Background
Several aspects of the occurrence and management of mycotic aneurism (MA) in patients with infective endocarditis (IE) have not been studied.
Objectives
To determine the incidence and factors associated with MA presence and rupture and to assess the evolution of those initially unruptured MA.
Methods
Prospective multicenter cohort including all patients with definite IE between January 2008 and December 2020.
Results
Out of 4,548 IE cases, 85 (1.9%) developed MA. 46 (54.1%) had intracranial MA and 39 (45.9%) extracranial MA. Rupture of MA occurred in 39 patients (45.9%). Patients with ruptured MA had higher 1-year mortality (HR 2.33, 95% CI 1.49-3.67).

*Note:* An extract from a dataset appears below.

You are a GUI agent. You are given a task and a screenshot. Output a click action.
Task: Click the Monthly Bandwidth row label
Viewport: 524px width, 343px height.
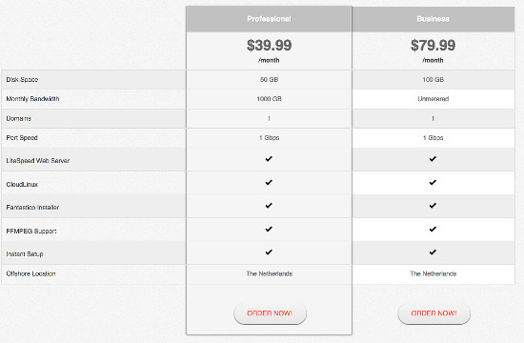(32, 99)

Of the 55 patients with initially unruptured MA, 9 (16.4%) presented rupture after a median of 3 days (IQR 1-7) after diagnosis, being more frequent in intracranial MA (32% vs 3.3%, p = 0.004). Of patients with initially unruptured MA, there was a trend to better outcomes among those who received early specific intervention, including lower follow-up rupture (7.1% vs 25.0%, p = 0.170), higher rate of aneurism resolution in control imaging (66.7% vs 31.3%, p = 0.087), lower MA-related mortality (7.1% vs 16.7%, p = 0.232), and lower MA-related sequalae (0% vs 27.8%, p = 0.045).
Conclusions
MA occurred in 2% of the patients with IE. Half of the MA present intracranial location. Their rupture is frequent and associated with poor prognosis. A significant proportion of initially unruptured aneurisms suffer from rupture during the first days, being more common in intracranial aneurisms. Early specific treatment could potentially lead to better outcomes.